Start of DATA PROVIDED

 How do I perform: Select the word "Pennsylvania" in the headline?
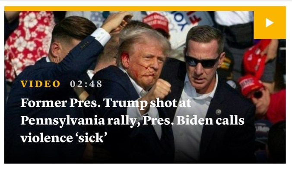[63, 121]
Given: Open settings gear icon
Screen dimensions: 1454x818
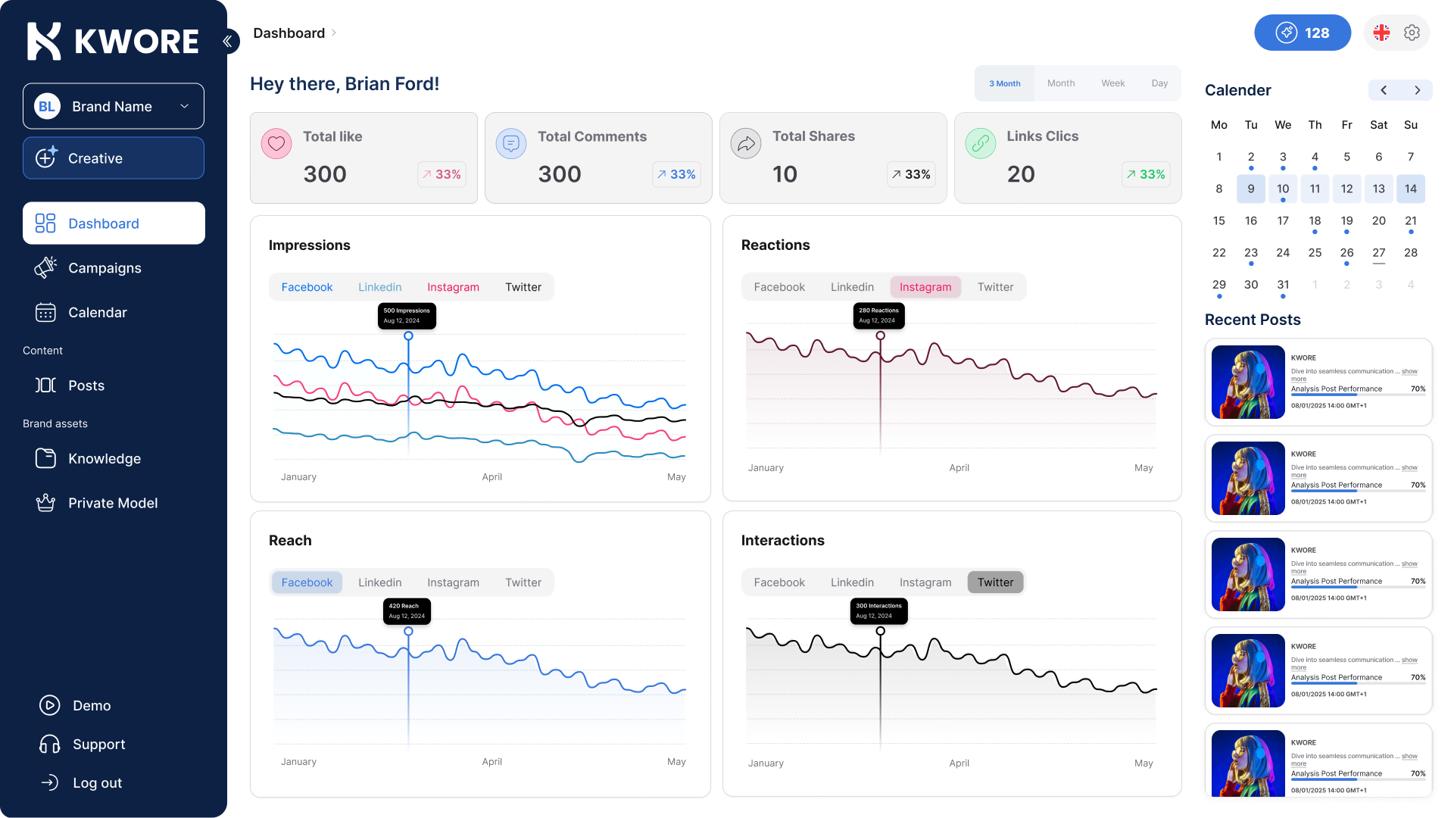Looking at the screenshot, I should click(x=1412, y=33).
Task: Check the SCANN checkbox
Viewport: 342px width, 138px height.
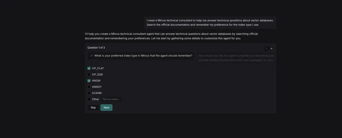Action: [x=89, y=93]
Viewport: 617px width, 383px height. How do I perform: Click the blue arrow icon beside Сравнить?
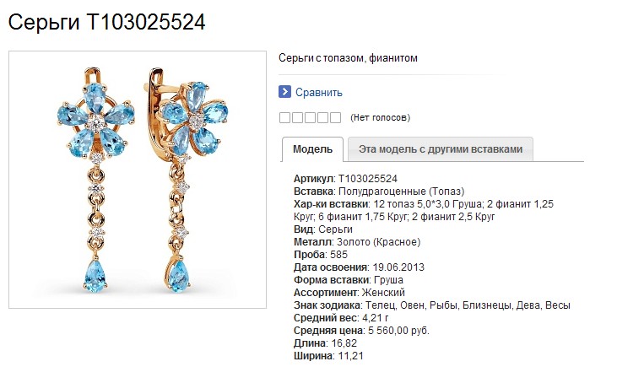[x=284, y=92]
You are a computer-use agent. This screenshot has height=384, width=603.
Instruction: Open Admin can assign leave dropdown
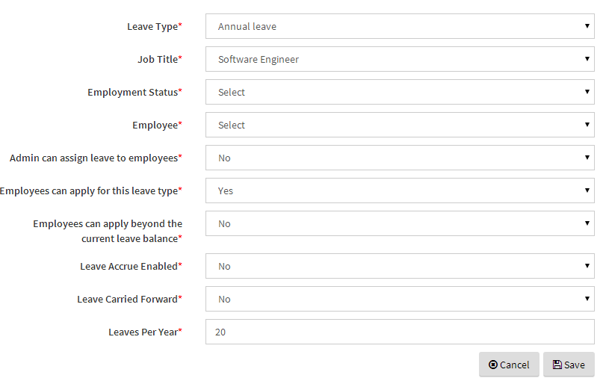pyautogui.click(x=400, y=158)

End of DATA PROVIDED
Start of DATA PROVIDED

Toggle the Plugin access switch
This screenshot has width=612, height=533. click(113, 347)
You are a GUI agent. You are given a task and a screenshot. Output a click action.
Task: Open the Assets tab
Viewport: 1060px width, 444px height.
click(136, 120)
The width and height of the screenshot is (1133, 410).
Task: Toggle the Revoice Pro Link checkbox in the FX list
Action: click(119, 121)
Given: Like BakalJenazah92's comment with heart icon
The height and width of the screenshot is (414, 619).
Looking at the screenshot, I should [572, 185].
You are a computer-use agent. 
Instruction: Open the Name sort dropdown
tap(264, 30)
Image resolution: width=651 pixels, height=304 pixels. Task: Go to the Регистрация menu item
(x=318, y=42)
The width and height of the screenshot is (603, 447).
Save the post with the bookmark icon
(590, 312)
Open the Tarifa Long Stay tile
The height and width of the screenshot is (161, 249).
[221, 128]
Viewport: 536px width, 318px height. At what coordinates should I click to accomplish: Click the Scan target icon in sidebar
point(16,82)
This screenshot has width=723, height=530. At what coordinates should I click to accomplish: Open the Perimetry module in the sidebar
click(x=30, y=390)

End of DATA PROVIDED
Start of DATA PROVIDED

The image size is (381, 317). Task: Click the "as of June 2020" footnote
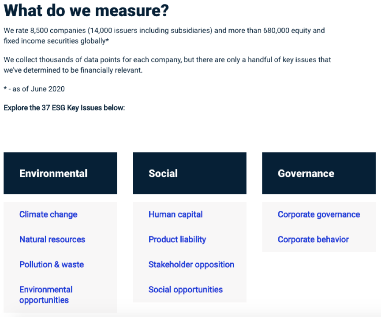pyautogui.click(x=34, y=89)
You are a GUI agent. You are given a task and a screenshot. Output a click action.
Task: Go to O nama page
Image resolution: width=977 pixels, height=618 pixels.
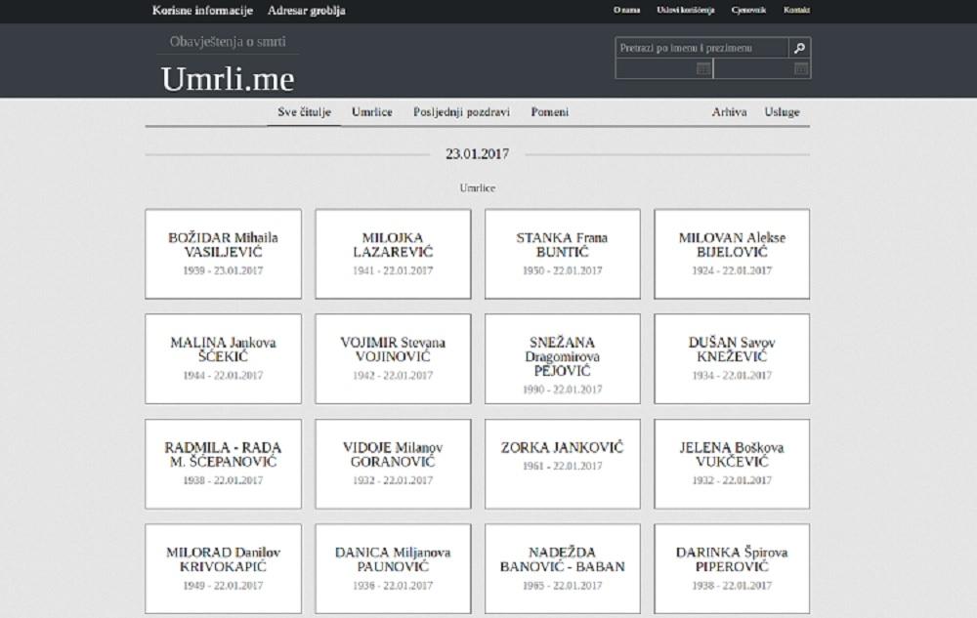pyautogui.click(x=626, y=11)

End of DATA PROVIDED

#### TASK DIRECTIONS:
If a line above contains the word "computer", list it.

#### SOLVED PROBLEM:
You are a computer-use agent. This screenshot has height=384, width=603.
You are a computer-use agent. 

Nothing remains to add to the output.